During your inquiry, engage others in research and conversation. Perhaps collaborate on the drafts, research, and product. Discover more ideas and expand your own. Find commonality in differences, and decide on the most relevant and possible of your ideas and suggestions. If needed, provide more than one opinion or solution. Let your audience decide — or ask them for more ideas.

Mesh all in academic goals.

As you inquire, research, connect, collaborate, analyze, and create, consider the academic goals learned: content, process, collaborative, design, etc. Be clear about your learning in your documentation, products, and reflections.

What I’m thinking about here are expectations as starting points for conversation on what we’re learning and how to develop ideas, which will depend on the student’s audience and purpose. I appreciate the ideas for games from Jennifer Denslow, which will help develop a sense for connectedness and conversation. These inquiry frames provide guideposts for connected learning. So, as Scott Glass said in his blog:

 “I suggested that teachers early on challenge students with quick creative challenges aimed at having students reflect on and create multimedia statements about themselves.”
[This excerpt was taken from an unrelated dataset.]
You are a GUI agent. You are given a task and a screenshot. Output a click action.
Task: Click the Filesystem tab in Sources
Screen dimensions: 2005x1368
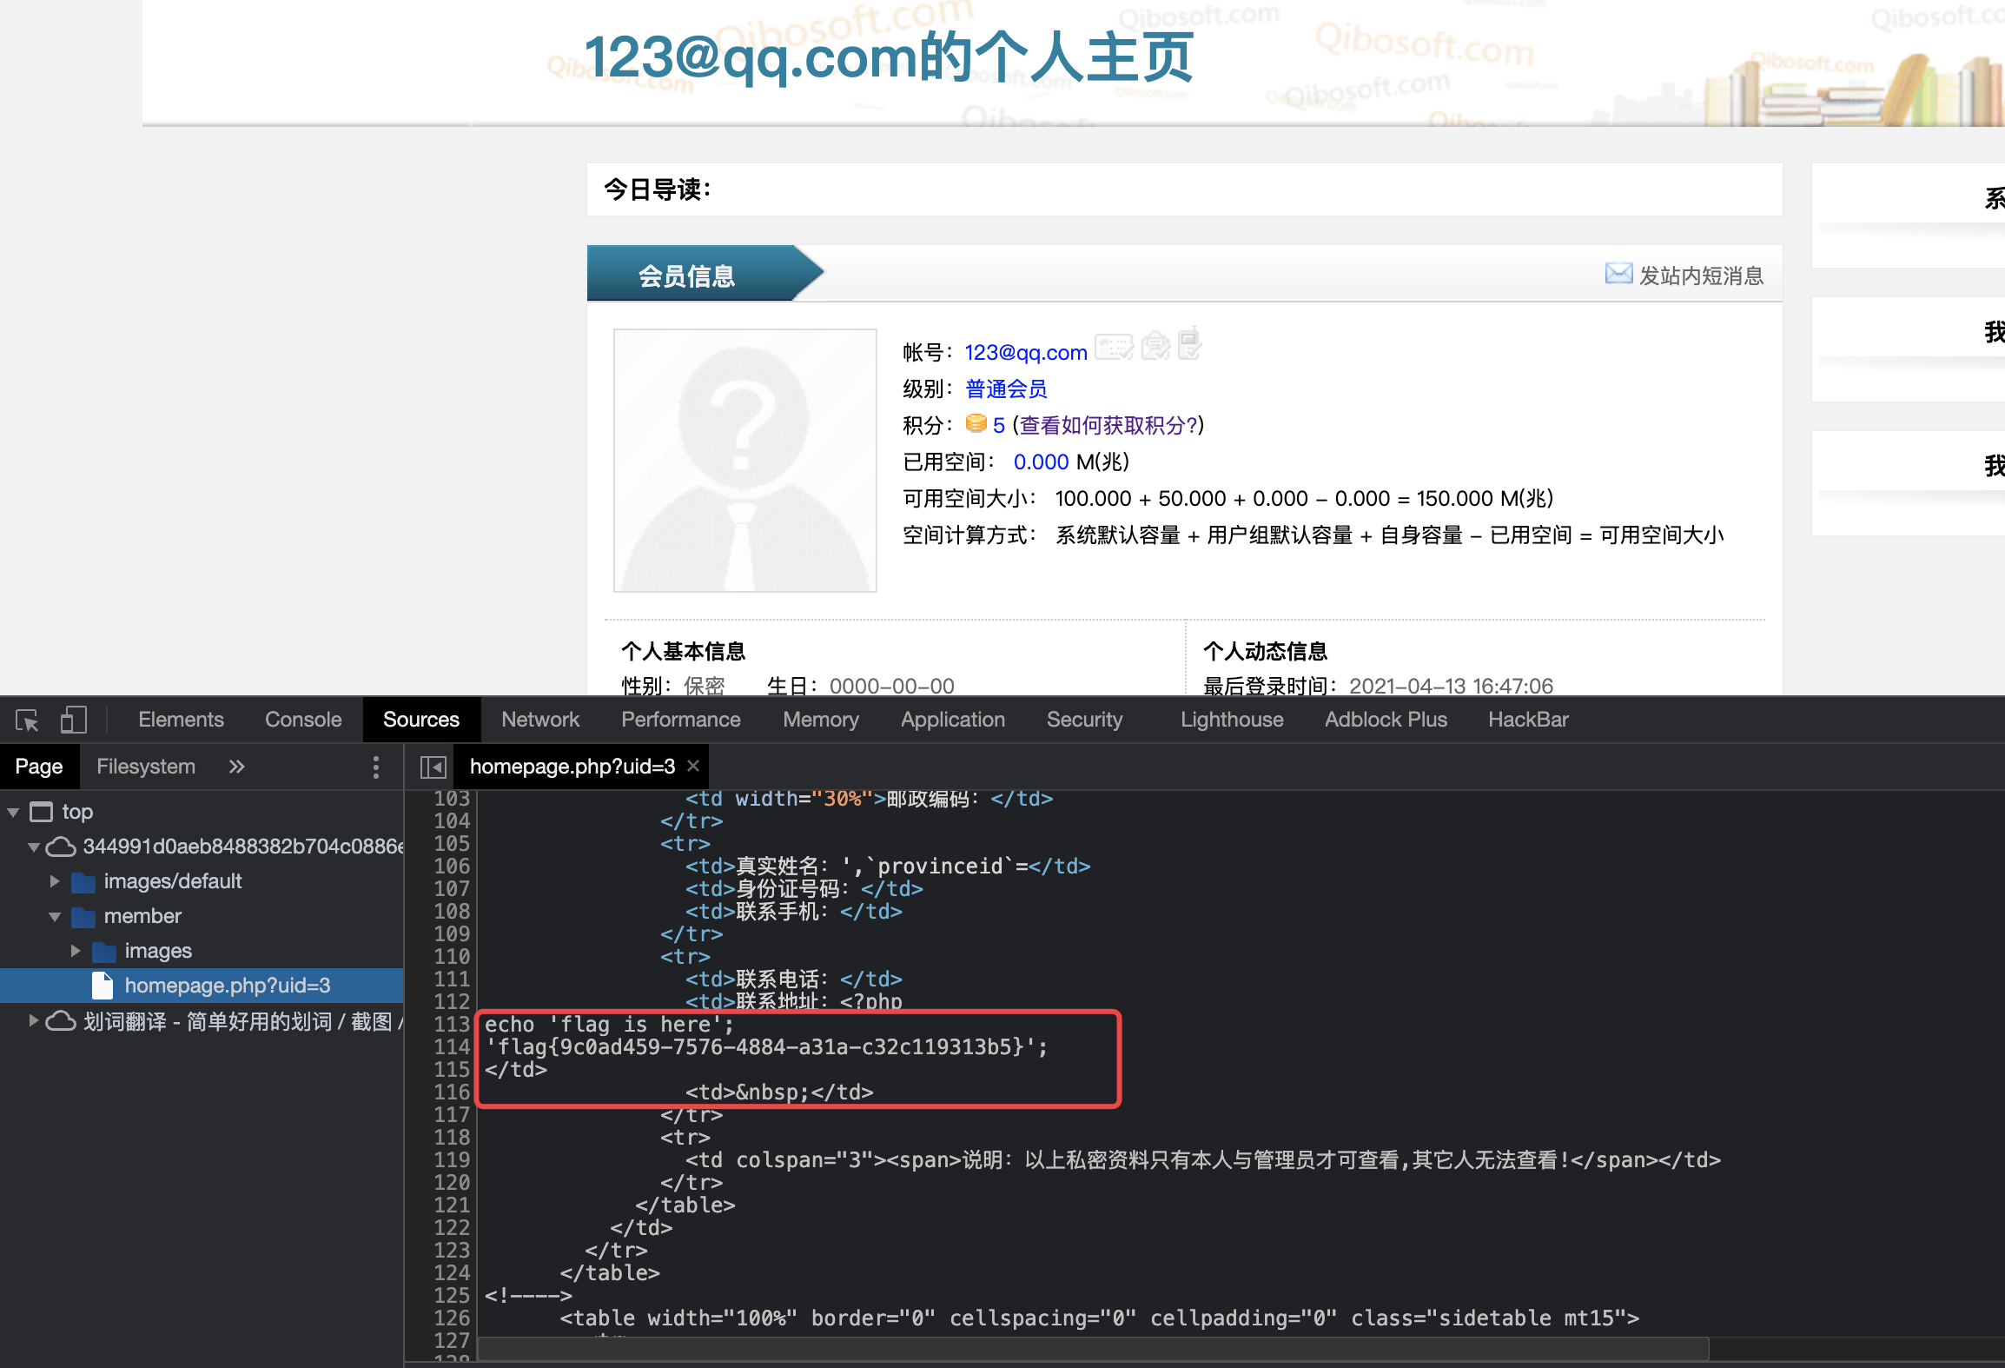pos(148,766)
By starting out with word play and memes, we can discuss the process through the Thinking and Inquiry frames. From there, the game is on — I don’t know what it will look like, but I’ll take advice from my students. My feedback usually includes specific information, and those students become the teachers for the others who don’t get it. We usually get wrapped up in knowing that by the end of the time, all of us will understand, demonstrated through their project. It just seems like we are already collaborating and playing.  I think we just need to celebrate it — the completion, the process, the products — as another level of our learning game. I’ll let my students design the concept and badge. We’ll start and end the year with this one:

 

Connections

And finally, how do we connect to learn? Hmmm, it just so happens I started this last year, and as I continue on my learning continuum, I’ve revised it. So, I’d like to invite the middle school teachers to help me with this, if it fits their interests. We’ve all got our own standards to meet, but we’ve learned through CLMOOC that those can be met in a variety of ways, and that connections and collaborations deepen the learning of more than finite objectives. So, what if a group of middle school teachers collaborated on a blog of makes and prompts that promote the Connected Learning Principles through the lens of the Thinking Frames? The blog would suggest the prompts and makes; the students could write about their projects in their own blogs or Google Docs [ and collaborate in Google Docs or Wikis ], and share their play/work in comments on the blog prompt. Whether we incorporate prompts from Digital.IsCLMOOC Make Bank, or our own prompts, the blog will be the hub for our connected classrooms. Here’s what it might look like:  Blog, Connected Learning and Writing Frames, Guidelines.

I’m excited to be more playful this year, to bring joy back to the classroom. I want my students to expand their worldview carefully and become more digitally literate. And maybe together we can make it “Game on!”

How about you?

Will you connect 2 learn to keep the game going?